Senate gives FG knocks over N8bn spent on prisons’ decongestion


By HENRY UMORU
…asks Legal Aid Council to take over project
ABUJA—THE Senate, yesterday, accused the Federal Government of spending N8, 723,12,391:66 on prison decongestion with little to show for it. The Senate also declared, that the programme which is under the Ministry of Justice is expensive and not sustainable, just as it directed the Legal Aid Council of Nigeria, an agency of the Federal Ministry of Justice to take over the prisons decongestion programme.
According to the Senate, with the coming into effect of the Re-enactment Act 2011, the Legal Aid Council, has been repositioned for effective and efficient performance, adding that “the Legal Aid Council, which has the statutory mandate to represent indigent Nigerians, if well funded, can effectively discharge this mandate on a sustainable basis rather than embark on an interventionist programme that was to all intent and purposes unsustainable.”

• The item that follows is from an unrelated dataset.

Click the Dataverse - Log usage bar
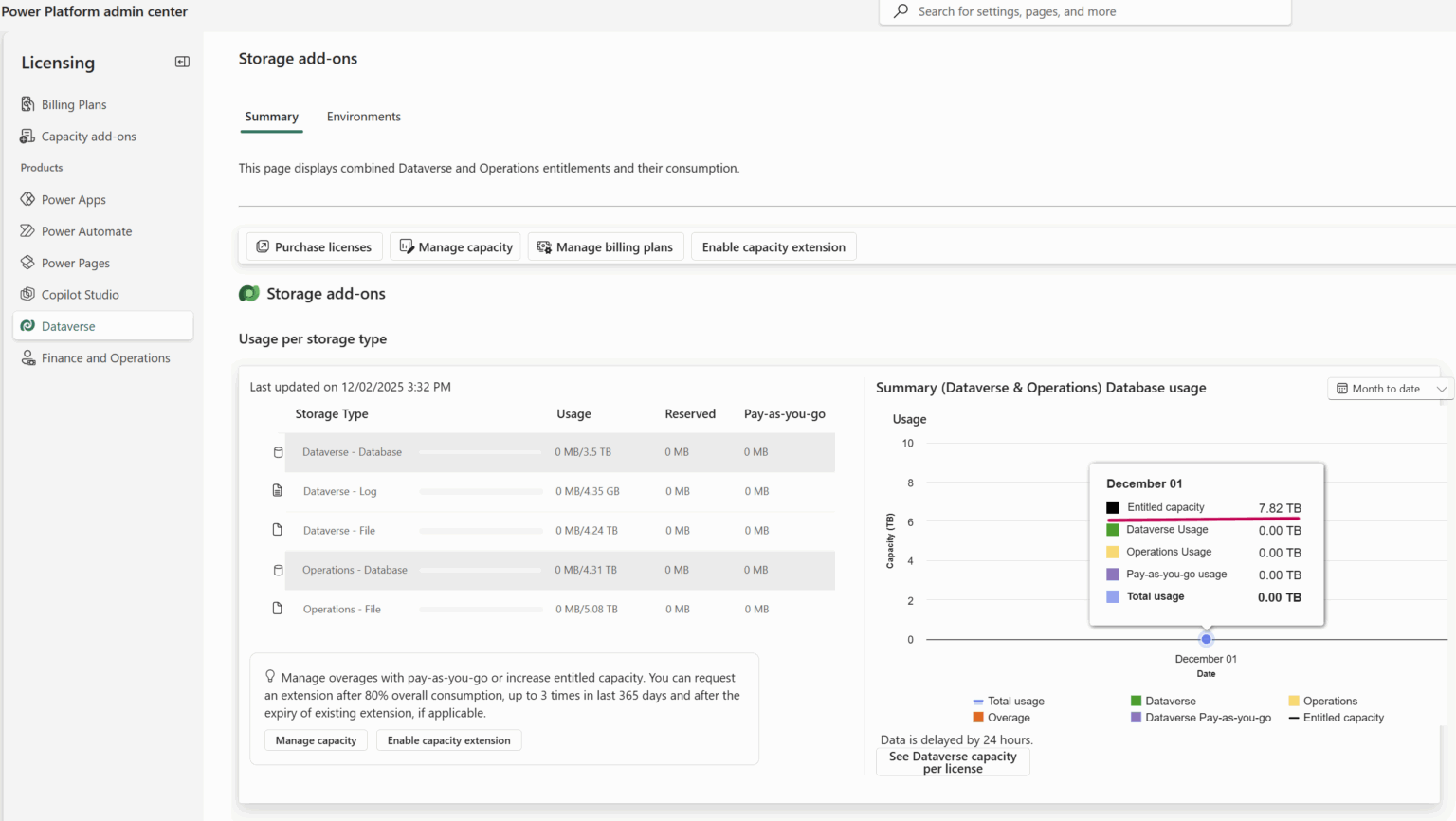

The resolutions of the Senate followed the report presented by the Senator Umaru Dahiru (Sokoto South)- led Joint Committee on Judiciary, Human Rights and Legal M atters, Interior and Police Affairs on the plight of persons awaiting trial in Nigerian prisons.
Presenting the report, the Chairman of the committee, Senator Umaru Dahiru, said the prisons decongestion programme had failed despite the huge sum of money sunk into it, adding, “since 2006 till date, a whopping N8.7 billion has so far been expended on the programme with little to show for it.”
The Senate also approved the amendment of the constitution to remove the prisons from the exclusive legislative list to the concurrent legislative list to allow states build and maintain prisons, just as it also approved an increase in the funding of the Nigeria Prisons Service to address the problem of infrastructural decay and boost the welfare of inmates and prison officers.
State governors and chief judges of the 36 states and the Federal Capital Territory were further mandated to visit any prison in their respective states at least twice a year in exercise of the power of prerogative of mercy.
The Economic and Financi al Crimes Commission, EFCC, ICPC, Director General of State Security Services, SSS, Inspector General of Police and other law enforcement agencies were asked to train their officials on effective and efficient investigation before arrests and detentions were made to check incidences of unnecessary arrests.
Confirms appointment of 2 Supreme Court judges
In a related development, the Senate yesterday confirmed the appointment of Justices Clara Ogunbiyi and Musa Muhammed as justices of the Supreme Court.